Newbie: How to I extract word

M

Mav

Hi, there

I got string like:
$string= "------ Build started: Project: Myproject, Config: Debug ABC
------";

I would like print out only anything in between "Project:" to ",", in
this case it is "Myproject" in perl.

Any idea?

Thanks,
M
 
G

GM

Mav said:
Hi, there

I got string like:
$string= "------ Build started: Project: Myproject, Config: Debug ABC
------";

I would like print out only anything in between "Project:" to ",", in
this case it is "Myproject" in perl.

Any idea?

Thanks,
M

The following assumes you have no whitespace in your project names:

my $project = $string =~ /Project: (\S+),/;
 
D

Dale Henderson

GM> The following assumes you have no whitespace in your project
GM> names:

GM> my $project = $string =~ /Project: (\S+),/;

The following makes no such assumption:

my $project = $string =~ /Project: ([^,]+),/;

:)
 
J

Josef Moellers

Dale said:
GM> The following assumes you have no whitespace in your project
GM> names:

GM> my $project = $string =~ /Project: (\S+),/;

The following makes no such assumption:

my $project = $string =~ /Project: ([^,]+),/;

Nitpicking: That's not what Mav wrote and it's not even correct:

my $project;
($project = $string) =~ s/.*Project:([^,]+),.*/$1/;

At least with Perl v5.8.1
without the parentheses around the assignment, the value of $project is 1
with the "my", I get "Can't declare scalar assignment in "my" at - line
2, near ") =~""
without the substitution, I get the entire string,
without the .*'s, I get another string.

You can also specify "non-greedyness":
($project = $string) =~ s/.*Project:(.*?),.*/$1/;
 
M

Mav

Josef Moellers said:
Dale said:
"GM" == GM <[email protected]> writes:


GM> Mav said:
Hi, there I got string like: $string= "------ Build started:
Project: Myproject, Config: Debug ABC ------"; I would like
print out only anything in between "Project:" to ",", in this
case it is "Myproject" in perl. Any idea? Thanks, M

GM> The following assumes you have no whitespace in your project
GM> names:

GM> my $project = $string =~ /Project: (\S+),/;

The following makes no such assumption:

my $project = $string =~ /Project: ([^,]+),/;

Nitpicking: That's not what Mav wrote and it's not even correct:

my $project;
($project = $string) =~ s/.*Project:([^,]+),.*/$1/;

At least with Perl v5.8.1
without the parentheses around the assignment, the value of $project is 1

with the "my", I get "Can't declare scalar assignment in "my" at - line
2, near ") =~""
without the substitution, I get the entire string,
without the .*'s, I get another string.

You can also specify "non-greedyness":
($project = $string) =~ s/.*Project:(.*?),.*/$1/;

I tried it, and it seems it doesn't work, I need to do the following(silly way)

#orgianl string
$string= "------ Build started: Project: Myproject, Config: Debug ABC ------";

#Get the "MyProject" index
$w = rindex($string,",");
$b = rindex($string,"t: ");

if ($w > $b) {
$projName = substr($_,$b+2,$w-$b-2); #get "Myproject" out
print "$projName\n";
}

Is that a better way?
Thanks,
Mav
 
D

Dale Henderson

JM> Dale Henderson said:
The following makes no such assumption:
my $project = $string =~ /Project: ([^,]+),/;

JM> Nitpicking: That's not what Mav wrote and it's not even
JM> correct:

What isn't what Mav wrote?

As to the correctness, I know better than to post untested code.
The correct version is:

my ($project) = $string =~ /Project: ([^,]+),/;


JM> my $project;
JM> ($project = $string) =~s/.*Project:([^,]+),.*/$1/;

JM> At least with Perl v5.8.1 without the parentheses around the
JM> assignment, the value of $project is 1

Yes. the problem is without the parenthesis, the replacement is
being evaluated in scalar context and returning the number of
matches. Not the first match which is what you want.

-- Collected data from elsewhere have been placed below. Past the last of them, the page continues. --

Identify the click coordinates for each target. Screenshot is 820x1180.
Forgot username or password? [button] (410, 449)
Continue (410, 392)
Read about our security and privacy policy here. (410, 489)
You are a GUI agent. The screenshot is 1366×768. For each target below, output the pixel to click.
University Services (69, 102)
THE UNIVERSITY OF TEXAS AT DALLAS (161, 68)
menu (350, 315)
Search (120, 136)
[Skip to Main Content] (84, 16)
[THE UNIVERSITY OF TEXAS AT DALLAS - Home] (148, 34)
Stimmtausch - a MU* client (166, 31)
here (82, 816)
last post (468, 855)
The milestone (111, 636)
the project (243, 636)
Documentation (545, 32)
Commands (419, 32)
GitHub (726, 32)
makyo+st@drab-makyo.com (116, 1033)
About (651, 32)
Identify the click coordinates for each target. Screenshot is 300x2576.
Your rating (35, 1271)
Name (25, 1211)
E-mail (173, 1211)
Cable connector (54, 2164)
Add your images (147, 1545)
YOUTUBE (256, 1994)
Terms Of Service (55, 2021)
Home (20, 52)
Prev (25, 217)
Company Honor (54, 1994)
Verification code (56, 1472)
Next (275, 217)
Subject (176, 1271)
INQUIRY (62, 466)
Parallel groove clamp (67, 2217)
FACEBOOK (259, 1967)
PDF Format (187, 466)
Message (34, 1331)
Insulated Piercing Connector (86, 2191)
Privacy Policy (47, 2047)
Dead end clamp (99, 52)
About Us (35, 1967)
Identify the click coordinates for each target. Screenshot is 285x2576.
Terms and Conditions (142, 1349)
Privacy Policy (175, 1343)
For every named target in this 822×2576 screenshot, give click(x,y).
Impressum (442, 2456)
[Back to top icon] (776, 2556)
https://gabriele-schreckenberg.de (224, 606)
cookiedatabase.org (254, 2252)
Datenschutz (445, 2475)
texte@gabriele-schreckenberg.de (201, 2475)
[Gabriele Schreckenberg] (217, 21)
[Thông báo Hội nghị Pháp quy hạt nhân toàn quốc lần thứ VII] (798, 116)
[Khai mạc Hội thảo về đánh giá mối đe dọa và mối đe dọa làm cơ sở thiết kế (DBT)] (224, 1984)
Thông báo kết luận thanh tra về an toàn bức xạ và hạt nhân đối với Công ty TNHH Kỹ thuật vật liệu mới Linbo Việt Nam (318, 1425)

An equivalent way to do this is:

(my $project = $string) =~ s/.*Project:([^,]+),.*/$1/;

However, this makes $project pointless since the replacement
modifies $string to be the $1 and then $project is assigned the
value of $string.

Note also your solution leaves a leading space returning
" Myproject" not "Myproject" which is what the OP requested but
at the same time requested everything between "Project:" and
",". So we have a specification error. I suspect the OP wanted to
eliminate leading spaces (and possibly trailing ones) which can
be done with

my ($project)=$string=~/Project:\s*([^,]+),/

JM> with the "my", I get "Can't declare scalar assignment in "my"
JM> at - line 2, near ") =~"" without the substitution, I get the
JM> entire string,

That's because your assigning $project to $string and ignoring the
match.

JM> without the .*'s, I get another string.

You need the .*'s to delete the rest of the string. Your
essentially replacing $string with $1.


JM> You can also specify "non-greedyness": ($project = $string) =~
JM> s/.*Project:(.*?),.*/$1/;

A negated character class is the "right" answer in this case. For
one reason its more efficient. For a discussion of why you should
choose a negated character class over a non-greedy regex see
"Mastering Regular Expressions" (Owl) 1st edition pgs 226-227.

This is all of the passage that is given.